- Map of the line until Le Croisic

Overview
- Status: Operational
- Owner: RFF
- Locale: France (Centre-Val de Loire, Pays de la Loire)
- Termini: Tours; Saint-Nazaire;

Service
- System: SNCF
- Operator(s): SNCF

History
- Opened: 1848 - 1857

Technical
- Line length: 282.4 km (175.5 mi)
- Number of tracks: Double track
- Track gauge: 1,435 mm (4 ft 8+1⁄2 in) standard gauge
- Electrification: 25 kV 50 Hz
- Operating speed: 220 km/h (140 mph)

= Tours–Saint-Nazaire railway =

The railway from Tours to Saint-Nazaire is an important French 282-kilometre long railway line, following the lower course of the river Loire.

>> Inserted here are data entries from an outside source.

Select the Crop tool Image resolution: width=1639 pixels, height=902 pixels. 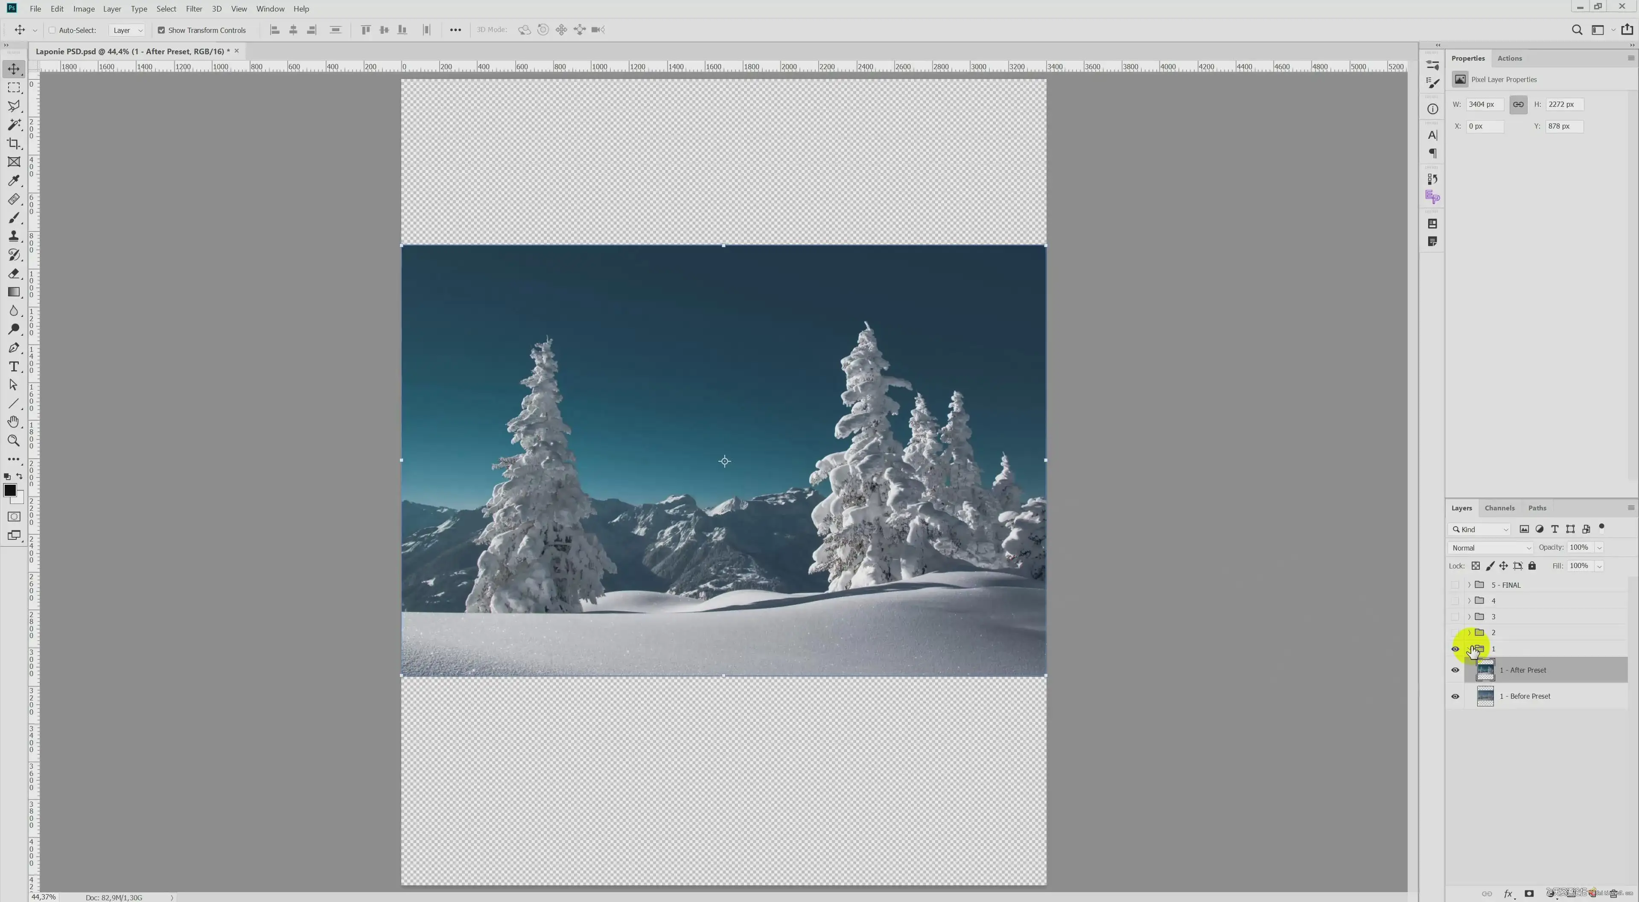[x=13, y=143]
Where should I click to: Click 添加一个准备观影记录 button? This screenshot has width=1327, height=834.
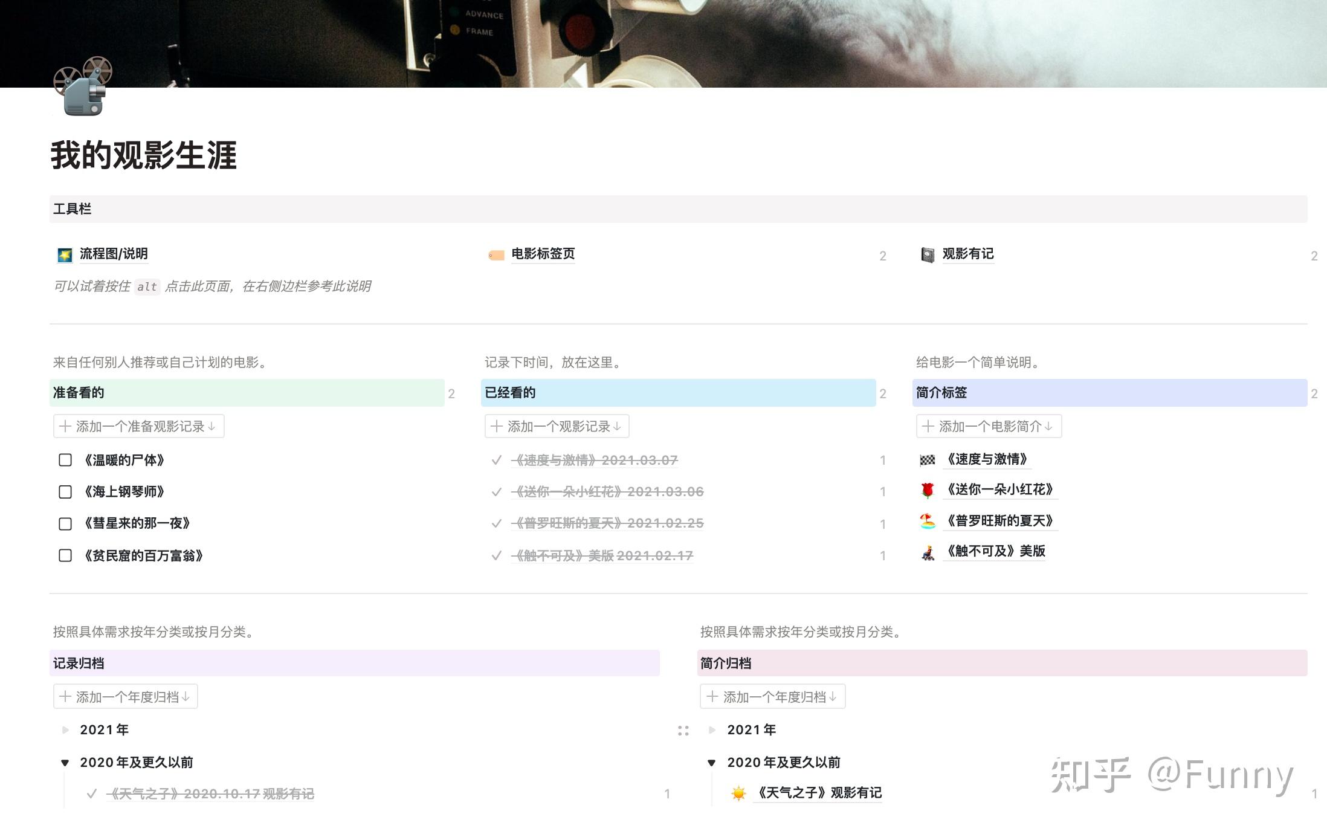pyautogui.click(x=138, y=426)
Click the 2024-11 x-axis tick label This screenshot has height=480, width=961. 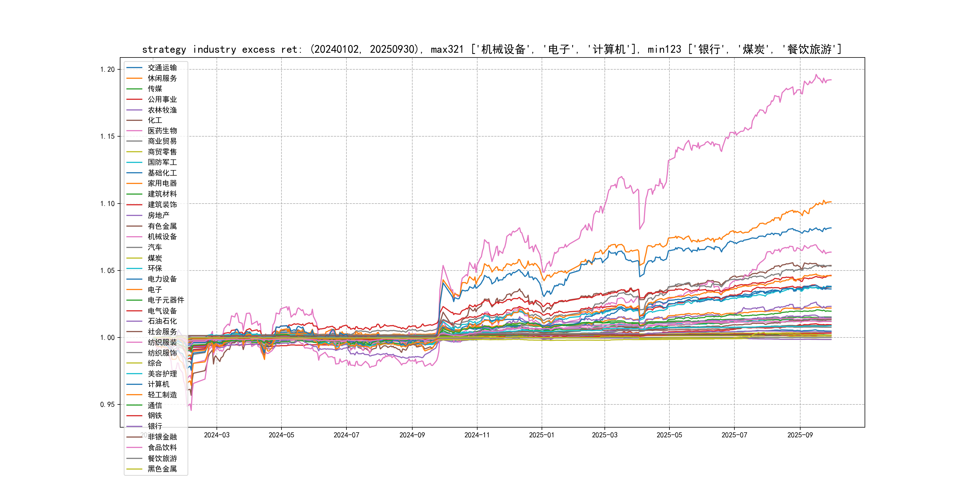477,435
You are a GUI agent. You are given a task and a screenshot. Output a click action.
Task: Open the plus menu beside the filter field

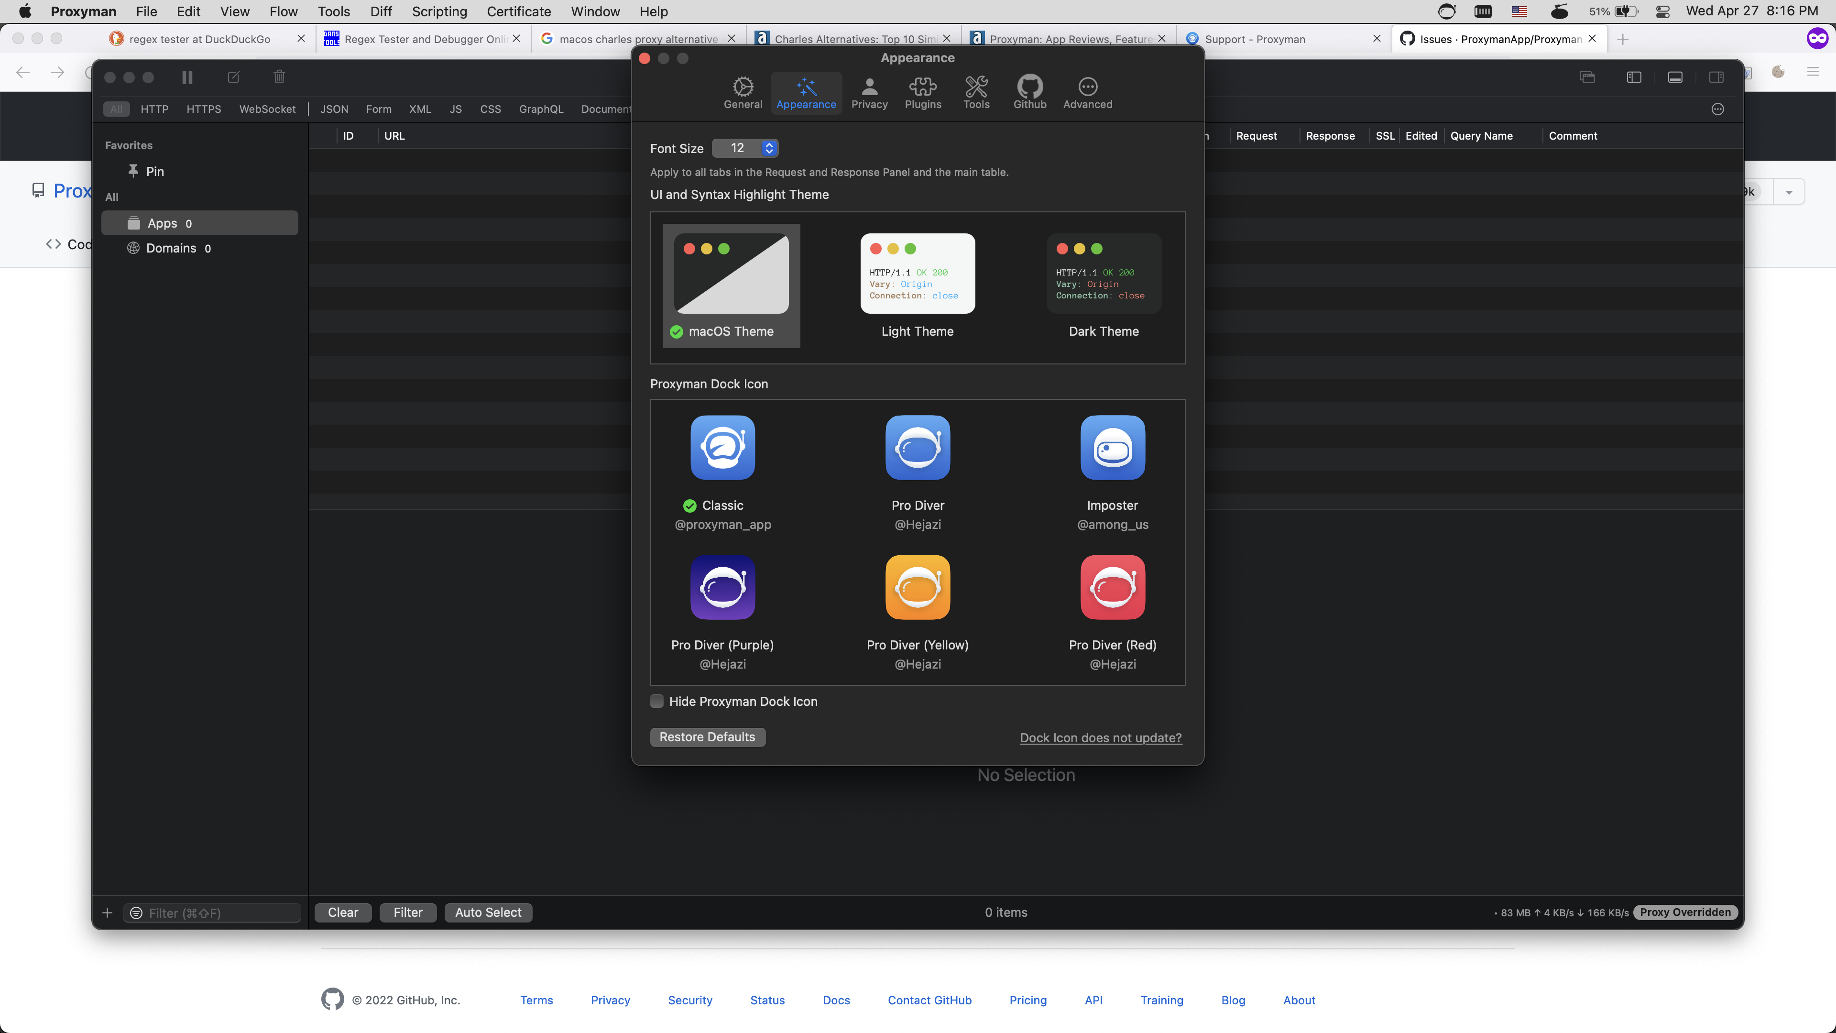[x=107, y=913]
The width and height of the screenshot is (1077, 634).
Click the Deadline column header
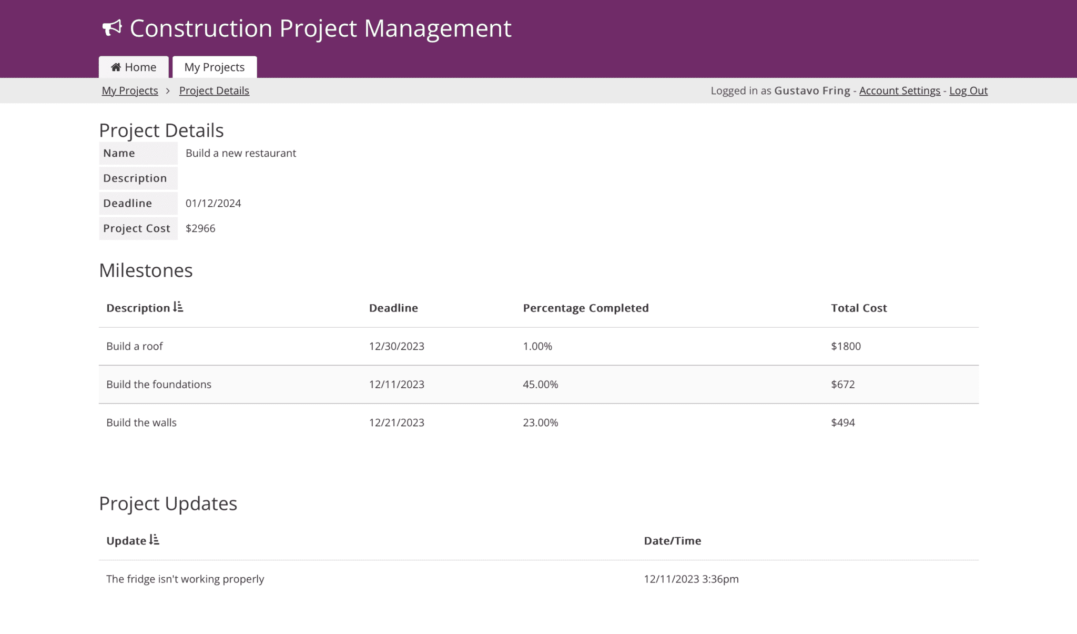(393, 307)
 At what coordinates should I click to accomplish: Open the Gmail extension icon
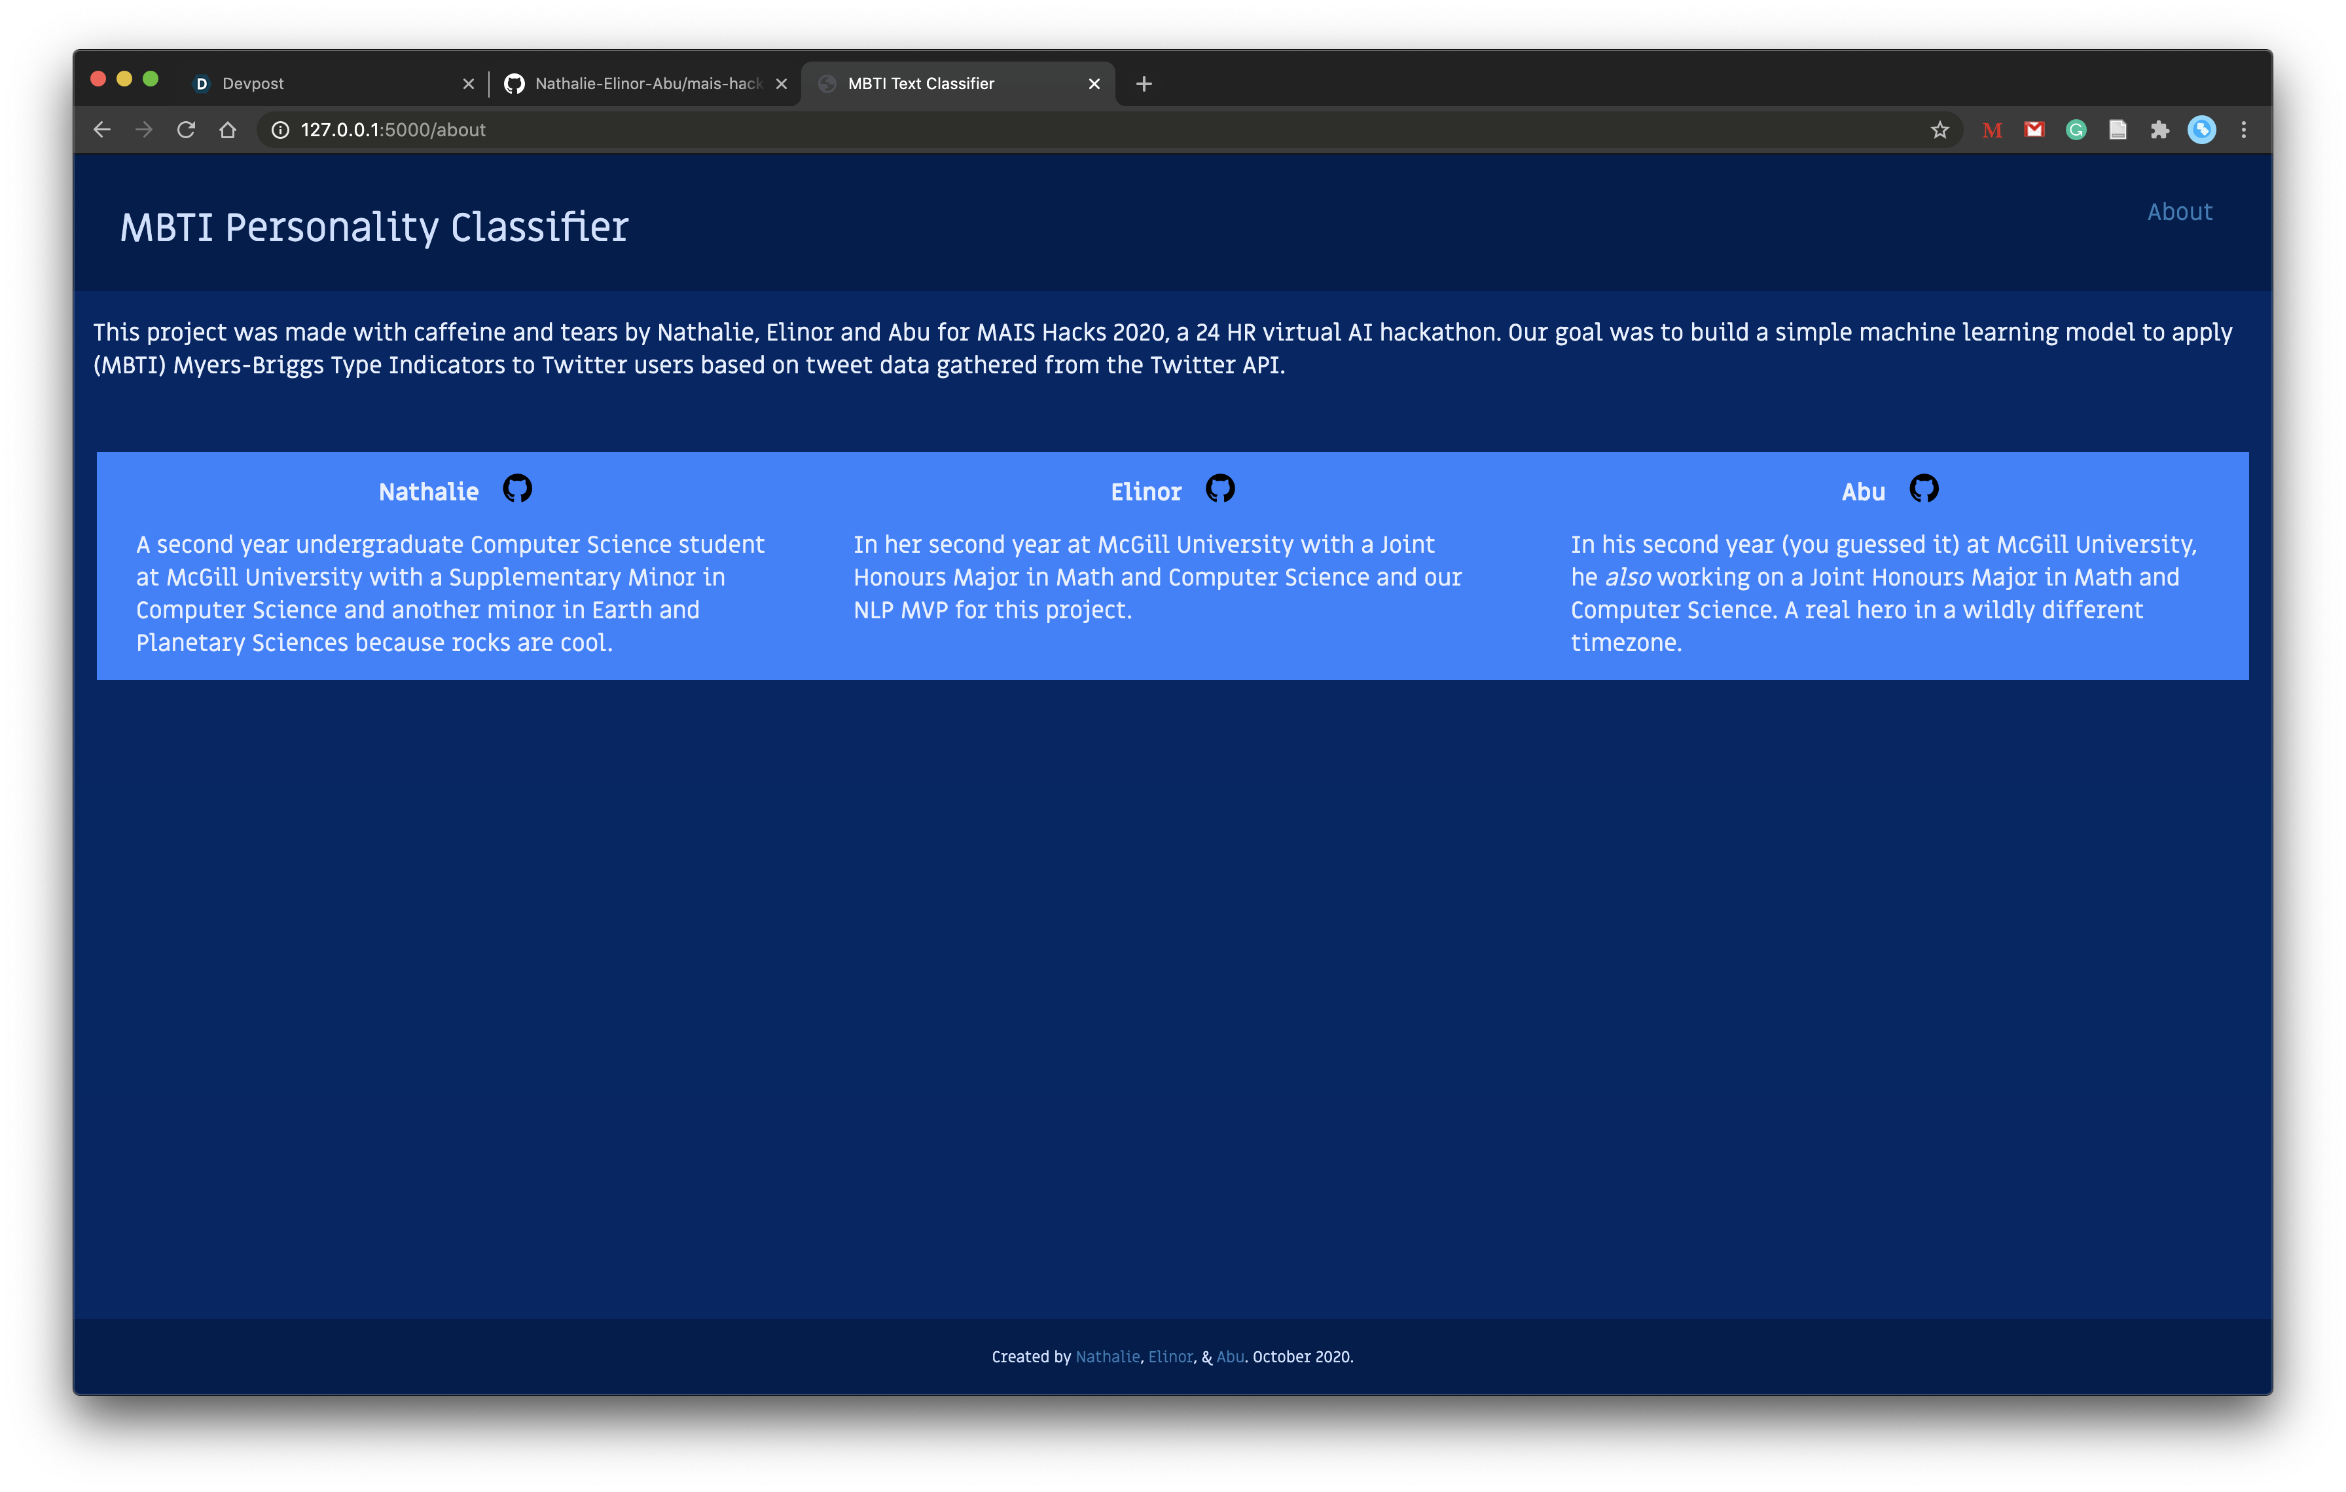(2033, 130)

It is used for passenger (express, regional and suburban) and freight traffic. The railway was opened in several stages between 1848 and 1857.

==Main stations==
- Tours station
- Saumur station
- Angers-Saint-Laud station
- Nantes station
- Saint-Nazaire station

==Line history==

Construction of the railway was started by the Chemin de Fer de Tours à Nantes, that became part of the Chemin de Fer de Paris à Orléans in 1852. The section between Tours and Saumur was opened in 1848. Saumur was linked to Angers in 1849, and the section between Angers and Nantes was opened in 1851. Finally, the section between Nantes and Saint-Nazaire was opened in 1857.